IMPORTANT ANNOUNCEMENT

Development and support of the Student Learning Objectives system is now discontinued. The system was removed from production at UW in January, 2007.

Technology

The UW SLO system consists of four separate web applications:

  • The SLO Encoder is what faculty use to encode the learning objective values for the courses they teach, as well as create any customized departmental learning objectives that they need.
  • The SLO Reporter is a tool for viewing information in the database. It answers questions about the learning objective encodings of courses at the UW, and about the learning experiences of our students.
  • MyLO, the SLO Student system, is in a very early stage of development. It will allow students to view their personal learning objective profile, view the encodings of courses they have taken, see how they are doing compared to possible future profiles, and to educate themselves about learning objectives.
  • The SLO Admin System is a tool that a non-technical support person can use to perform basic system administration tasks.

The system architecture for all four applications is based on standard platform-independent Java Server Pages. The backend database is currently using Microsoft SQL Server, though it could easily be moved to any other SQL database system.


The SLO Encoder web application is designed to be used either by individual faculty members to encode their own courses, or for a designated Learning Objectives Liaison (LOL) to print paper encoding forms for the faculty members. The LOL can then enter the data from the forms into the system. The Encoder is also used for creation of any departmental learning objectives.

It is important to note that the SLO concept of a course is quite different from the UW mainframe student database's definition. Rather than encoding learning objectives for everything in the UW database that a student can register for, SLO works with the learning experience-instructor combination. Thus the SLO database contains every unique combination of curriculum, course number, section, and primary instructor. Thus lab and discussion sections are not included. A professor can encode different sections of the same course separately (i.e. an honors, or pre-major section of a given course can have quite different content than one for the general student body). Independent studies (i.e. non-course learning experiences) are encoded individually, per student. Course encodings are automatically carried over from quarter to quarter. Thus if the same professor teaches the same course in the future, it does not have to be re-encoded (though of course it can be).

The course list view shows all encodable learning experiences for a given department. You can choose to show or hide the descriptions from the course catalog, and sort by course number or instructor name.

# DATA LINES

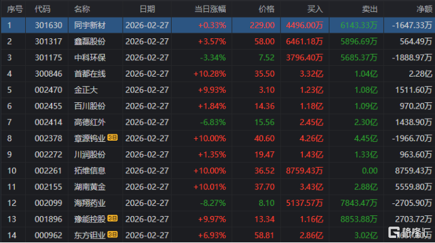
Task: Sort by the 净额 column header
Action: [424, 9]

# GOAL
Carry on the text on the Student Learning Objectives system from the point where it ends. The lines have no connection to the text on the Student Learning Objectives system.

# WRITTEN ANSWER
From this screen you can generate printable course encoding forms, go to the encoding screen, or go to the Departmental Objectives view.

The encoding screen is where you actually enter the numbers for each course. The running total, and category sub-totals are updated live on each keystroke. You can click on the name of any objective, category, or course to pop up a description in another window.
The departmental learning objectives view is where faculty or LOLs can create their own customized learning objectives. You can add, delete, modify, or change the display order of the learning objectives in a given department.


The SLO Reporter is a read-only view of the data in the SLO database. It contains information about how courses have been encoded, and what courses students have taken. Rather than a query/results type of interface, it is designed for browsing through a hierarchy of reports. The college/department/curriculum hierarchy of the University is navigated with an interactive outline. In addition to the numbers, the data are also represented in a colorful line-chart form. The information can be viewed as dynamic HTML with collapsable reports; in a plain printer-friendly format; or exported as a Microsoft Excel spreadsheet.

The Course Report view allows you to examine learning objectives encodings for individual courses, and the average profile for encoded courses in any curriculum, department, or college. Separate reports for 100, 200, 300, and 400 level courses are available. Reports are sortable by name or learning objective values.

The Student Reports view allows you to examine learning objectives profiles for different groups of students. You can look at the average values for all students in a major, or for all students in all majors in a given department or college. Reports are broken down by class standing (freshman through senior).

Some researchers will need access to the underlying learning objectives data to design their own queries. For them, we will be making the data available through the UW Student Data Warehouse.


The SLO Student System is called MyLO, for "My Learning Objectives", and when released will be an adjunct to MyUW. Since there will be no requirement for students to use the system, we are making it cool, flashy, and engaging, in order to draw them in. To that end, MyLO will make heavy (but tasteful) use of Macromedia Flash technology. There is a proof-of-concept demo version available.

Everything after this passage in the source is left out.